See the article on Saskatoon for additional regional points of interest shared with Martensville.

===Arts and culture===
Martensville holds its annual Buster Days festival every June, usually in the first or second week. Buster Days is a 3-day festival that includes a parade, dances, softball, and, as of 2005, a volleyball tournament. Before 2005, a small exhibition took place that offered amusement rides, games, and food. Otherwise, its close proximity to Saskatoon - in particular the SaskTel Centre - allows residents easy access to that city's events and attractions.

==Sports==
Sports venues in Martensville include a kart racing track (Saskatoon Kart Racers), the North Ridge Centennial Centre, Chrome Dome Park (ball diamonds and soccer pitches and Geransky multipurpose field), Kinsmen Park (tennis, skate park, walking trails, ball diamonds, tobogan hill), North Hills Park, Sport Centre (rink where the Marauders. play hockey and curling rink), aquatic facility and various neighbourhood parks. SaskTel Curling Stadium Martensville opened inside the Martensville Curling Club in 2021, offering live broadcasts from all games played. Adjacent to Kinsmen Park is the Martensville Athletic Pavilion. The Athletic Pavilion is a multipurpose indoor 50,000-square-foot athletic facility. The Athletic Pavilion features various court spaces and multi-purpose rooms, a running track and fitness gym in addition to a reception area and concession.

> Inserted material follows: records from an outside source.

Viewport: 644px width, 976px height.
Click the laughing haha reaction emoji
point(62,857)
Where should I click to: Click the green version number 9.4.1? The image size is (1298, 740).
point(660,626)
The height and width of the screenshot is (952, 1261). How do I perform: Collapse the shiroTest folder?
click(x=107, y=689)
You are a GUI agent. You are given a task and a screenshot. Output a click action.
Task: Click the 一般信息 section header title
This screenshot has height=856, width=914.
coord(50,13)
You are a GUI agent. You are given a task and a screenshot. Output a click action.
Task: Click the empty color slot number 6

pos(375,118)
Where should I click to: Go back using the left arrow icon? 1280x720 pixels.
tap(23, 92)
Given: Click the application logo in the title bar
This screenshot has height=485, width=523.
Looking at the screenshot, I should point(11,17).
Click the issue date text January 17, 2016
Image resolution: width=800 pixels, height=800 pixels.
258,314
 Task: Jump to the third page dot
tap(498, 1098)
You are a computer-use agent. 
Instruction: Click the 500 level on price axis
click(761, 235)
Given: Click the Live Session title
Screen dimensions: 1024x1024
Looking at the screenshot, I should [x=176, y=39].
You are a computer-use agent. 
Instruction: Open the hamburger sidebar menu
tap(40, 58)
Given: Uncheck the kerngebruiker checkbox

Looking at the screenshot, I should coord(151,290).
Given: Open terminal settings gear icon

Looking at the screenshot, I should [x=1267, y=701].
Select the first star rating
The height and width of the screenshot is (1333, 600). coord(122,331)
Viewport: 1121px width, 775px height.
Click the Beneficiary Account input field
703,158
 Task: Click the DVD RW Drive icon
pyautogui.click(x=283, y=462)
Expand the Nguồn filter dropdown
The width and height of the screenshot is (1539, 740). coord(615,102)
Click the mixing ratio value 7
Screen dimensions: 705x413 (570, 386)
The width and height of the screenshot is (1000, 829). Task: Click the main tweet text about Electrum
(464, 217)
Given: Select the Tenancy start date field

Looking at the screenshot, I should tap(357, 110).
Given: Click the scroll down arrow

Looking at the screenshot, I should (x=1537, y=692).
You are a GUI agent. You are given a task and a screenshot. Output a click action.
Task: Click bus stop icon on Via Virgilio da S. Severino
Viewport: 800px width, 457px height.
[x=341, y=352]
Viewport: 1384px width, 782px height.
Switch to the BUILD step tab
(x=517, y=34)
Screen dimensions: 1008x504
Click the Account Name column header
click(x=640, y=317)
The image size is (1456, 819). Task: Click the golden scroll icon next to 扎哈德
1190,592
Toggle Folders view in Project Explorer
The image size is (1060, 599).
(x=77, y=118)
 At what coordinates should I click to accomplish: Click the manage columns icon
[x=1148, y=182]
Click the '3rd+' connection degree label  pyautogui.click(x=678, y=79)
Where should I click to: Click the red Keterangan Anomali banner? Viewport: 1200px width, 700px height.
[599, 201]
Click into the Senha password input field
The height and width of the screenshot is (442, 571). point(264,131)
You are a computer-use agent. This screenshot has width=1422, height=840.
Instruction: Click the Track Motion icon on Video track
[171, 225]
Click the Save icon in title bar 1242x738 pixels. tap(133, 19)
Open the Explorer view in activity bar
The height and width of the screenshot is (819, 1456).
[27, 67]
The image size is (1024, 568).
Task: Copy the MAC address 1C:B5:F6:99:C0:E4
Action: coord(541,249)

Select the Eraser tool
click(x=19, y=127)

Martensville also hosts the Martensville Mustangs, who are a part of the Martensville Minor Baseball Association (MMBA),
as well as the Martensville Maddogs football team and the high school team Martensville Royals.

The city used to have a small golf course, but in May 2008 it was demolished to make way for new houses and a public swimming pool. Martensville's bowling alley was also closed in 2008, and replaced by a gym in late 2009. In the summer of 2008, the former bowling alley was used as filming locations for the second season of the Canadian television show, Rabbit Falls.

==Infrastructure==
Several major trucking routes radiate north from Saskatoon. Idylwyld Drive North splits into Highway 11 (Louis Riel Trail) to Prince Albert via Warman, and Highway 12 to Blaine Lake via Martensville; 3 km north of the end of the Highway 16 concurrency, exiting to North Battleford and ultimately Edmonton, accessible directly by an 11 km journey on gravel roads, or 24 km if one wishes to stay on pavement via Highway 305.

Martensville is located about 9 mi from the Saskatoon John G. Diefenbaker International Airport.

Martensville and Warman are the only Saskatchewan cities without a full hospital; the closest hospital for both cities is Saskatoon City Hospital.

==Media==
Founded in 2007, Martensville is serviced by the weekly local newspaper, The Martensville Messenger. The Clark's Crossing Gazette, owned by MLA Terry Jenson who represents the electoral district of Martensville-Warman, also delivers to Martensville and Warman residents. Martensville shares other print, radio, and television media with its larger neighbour, Saskatoon. Martensville is currently one of only two cities in Saskatchewan without a local radio station, the other being Warman.